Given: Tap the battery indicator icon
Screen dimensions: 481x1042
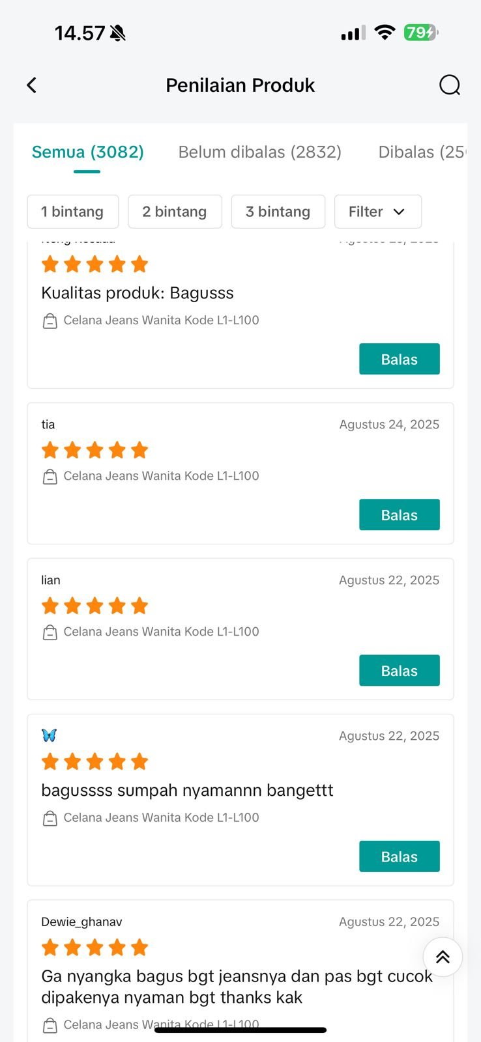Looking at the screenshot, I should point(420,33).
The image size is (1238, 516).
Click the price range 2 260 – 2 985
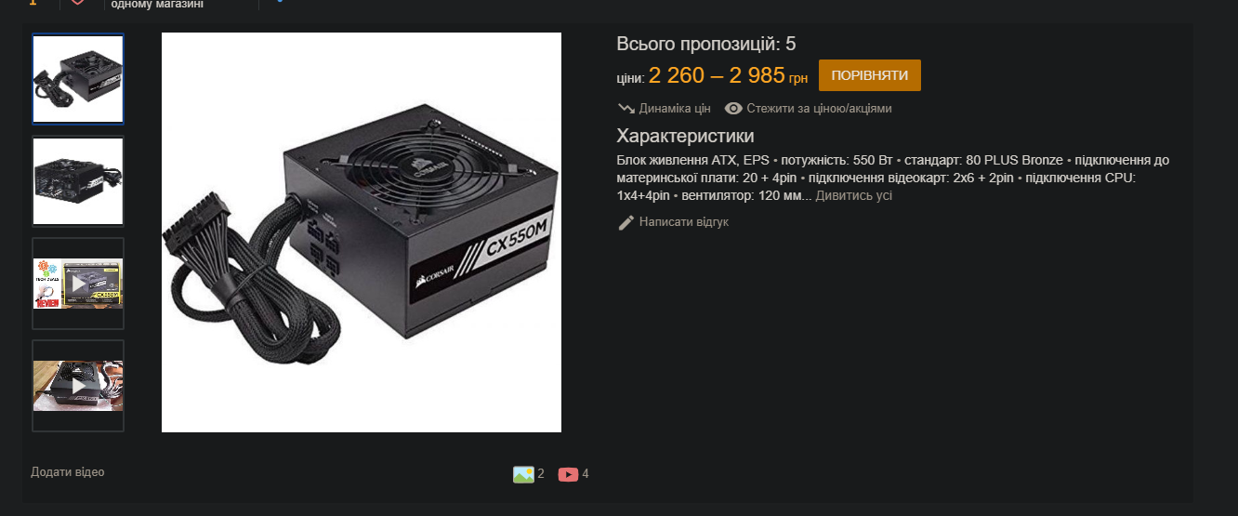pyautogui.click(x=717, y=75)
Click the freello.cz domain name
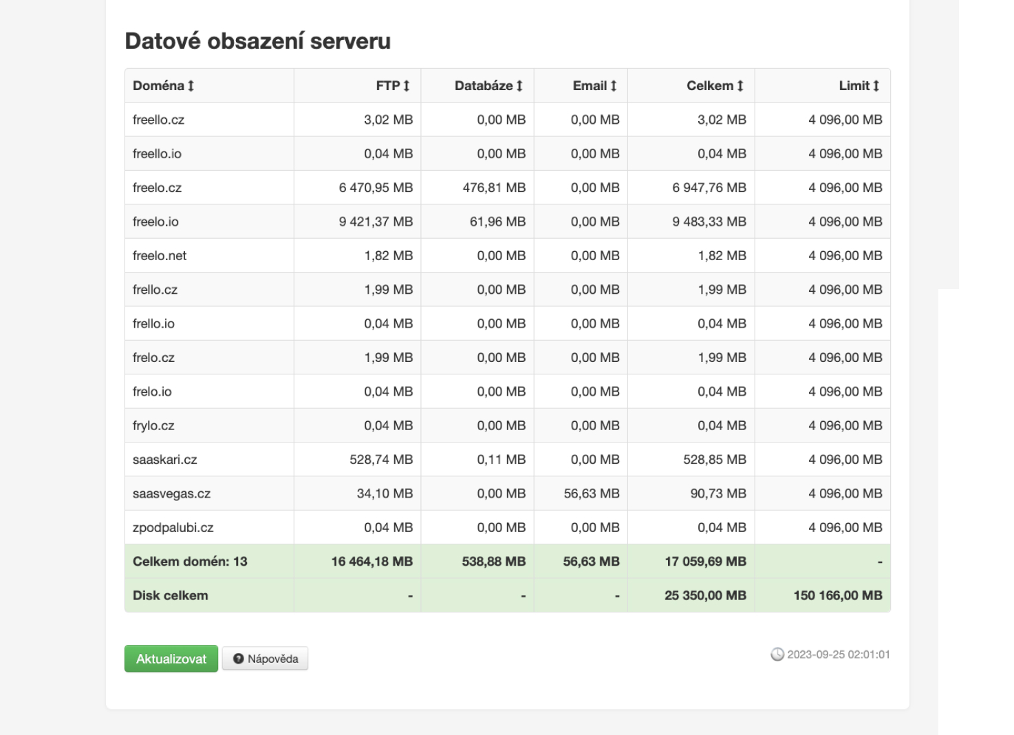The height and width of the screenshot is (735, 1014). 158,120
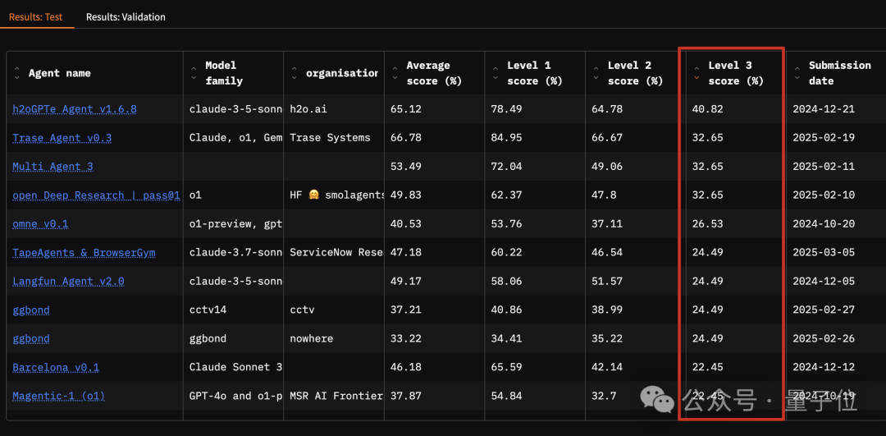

*PROBLEM STATEMENT:* Can you list the rows as a numbered list, starting at the line that contains "The image size is (1238, 516)." and continuing up to and including the last row, with blank lines and pictures left out?

*WRITTEN SOLUTION:*
1. The image size is (1238, 516).
2. Click the price range 2 260 – 2 985
3. pyautogui.click(x=717, y=75)
4. Click the freello.cz domain name
5. The height and width of the screenshot is (735, 1014). 158,120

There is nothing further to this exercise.